The platform uses a single realm called redactedworld with the following settings:

  • Client: redactedworld-app (public client, PKCE required)
  • Token lifespan: Access token 15 minutes, refresh token 7 days
  • Login theme: Custom branded theme matching the platform design
  • Required actions: Verify email on registration
  • Brute force protection: Enabled (locks account after 5 failed attempts for 15 minutes)

Authorization -- SpiceDB

While Keycloak answers "Who is this user?", SpiceDB answers "Is this user allowed to do this action on this resource?"

SpiceDB is a Zanzibar-inspired authorization database that stores relationships between subjects and objects, then evaluates permissions by traversing the relationship graph.

Why Not RBAC?

Traditional role-based access control (RBAC) assigns roles like admin or member and checks them on each request.
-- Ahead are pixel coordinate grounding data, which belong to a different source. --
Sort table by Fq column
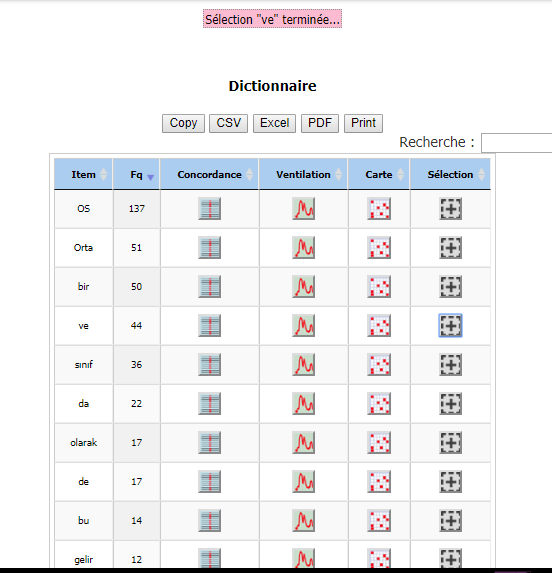 [136, 174]
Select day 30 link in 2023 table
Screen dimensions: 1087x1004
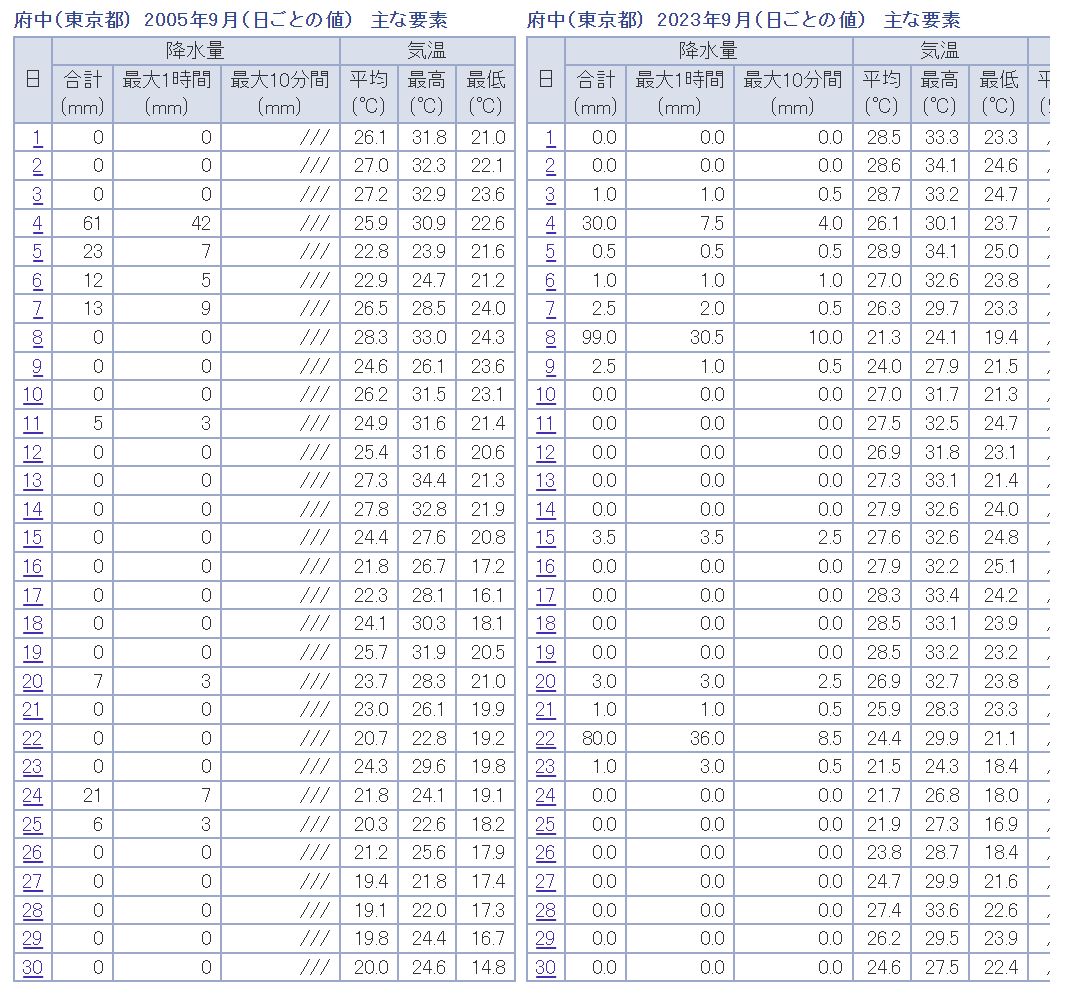coord(546,967)
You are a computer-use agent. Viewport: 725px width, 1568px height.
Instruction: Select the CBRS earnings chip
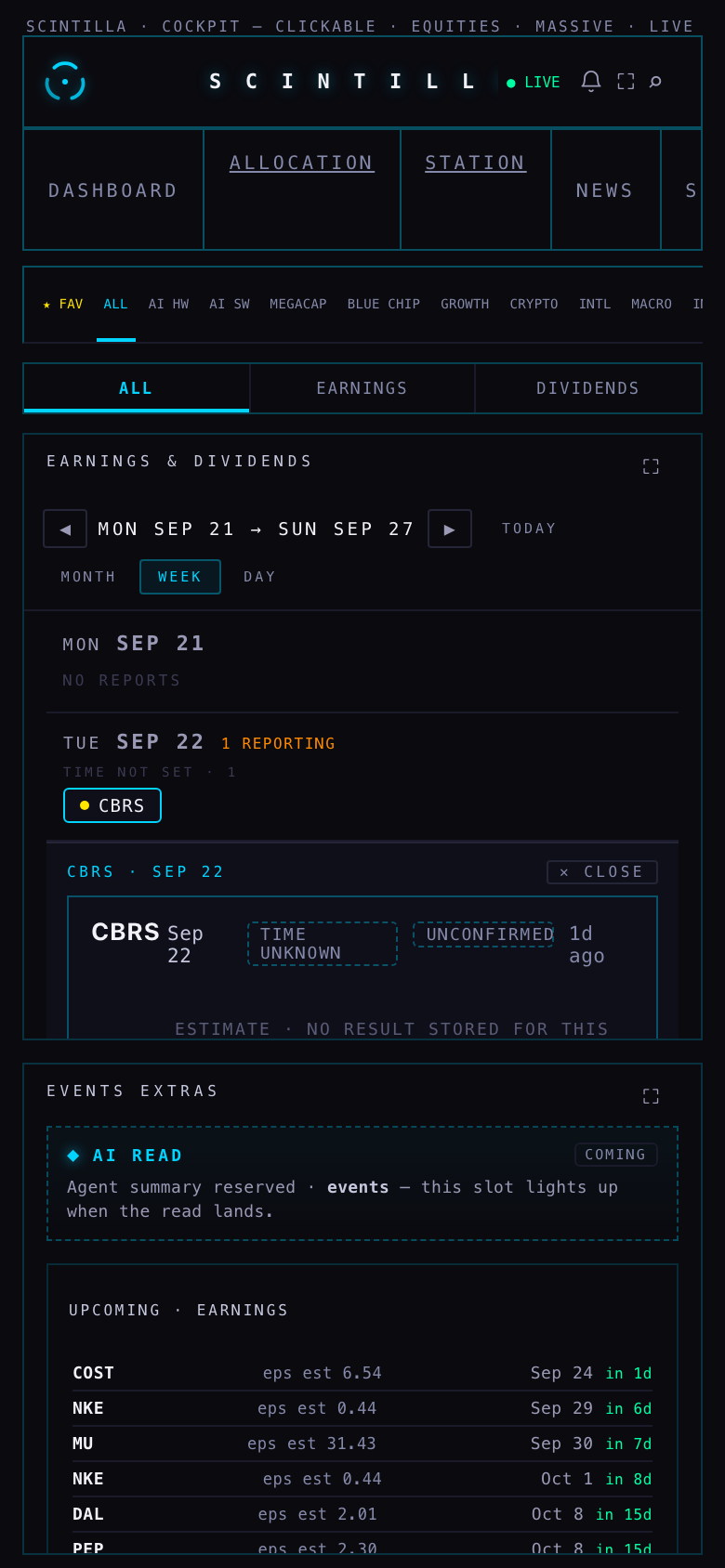point(112,805)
This breaks down when you need:

  • Resource-level permissions: "User A can scan domain X but not domain Y"
  • Inherited permissions: "Members of Org Z can scan all domains owned by Org Z"
  • Cross-cutting policies: "The user who initiated a scan can cancel it, even if they are only a member"

SpiceDB handles all of these naturally through its relationship graph.

Example Relationships

Here are example relationships that would exist in a running system:

// User alice is the owner of organization acme
organization:acme#owner@user:alice

// User bob is a member of organization acme
organization:acme#member@user:bob

// Domain example.com belongs to organization acme
domain:example.com#organization@organization:acme

// Domain example.com was verified by alice
domain:example.com#verified_by@user:alice

// Scan job scan-001 targets domain example.com
scan_job:scan-001#domain@domain:example.com

// Scan job scan-001 was initiated by bob
scan_job:scan-001#initiated_by@user:bob

Permission Evaluation

Given the relationships above, SpiceDB can answer these questions:

QuestionSpiceDB CheckResultReason
Can alice scan example.com?CheckPermission(user:alice, scan, domain:example.com)ALLOWalice is owner of acme, which owns example.com
Can bob scan example.com?CheckPermission(user:bob, scan, domain:example.com)ALLOWbob is member of acme, which owns example.com
Can bob delete example.com?CheckPermission(user:bob, delete, domain:example.com)DENYdelete requires manage (owner or admin), bob is only a member
Can bob cancel scan-001?CheckPermission(user:bob, cancel, scan_job:scan-001)ALLOWbob is the initiator of scan-001
Can alice cancel scan-001?CheckPermission(user:alice, cancel, scan_job:scan-001)ALLOWalice has manage permission on the domain via org ownership

Integration Points

The auth-service is the primary writer to SpiceDB -- it writes relationships whenever a user joins an organization, an organization is created, or roles change. The domain-service writes relationships when a domain is verified. The scan-service writes relationships when a scan job is created.

The API Gateway is the primary reader -- it checks permissions on every incoming request before forwarding to downstream services.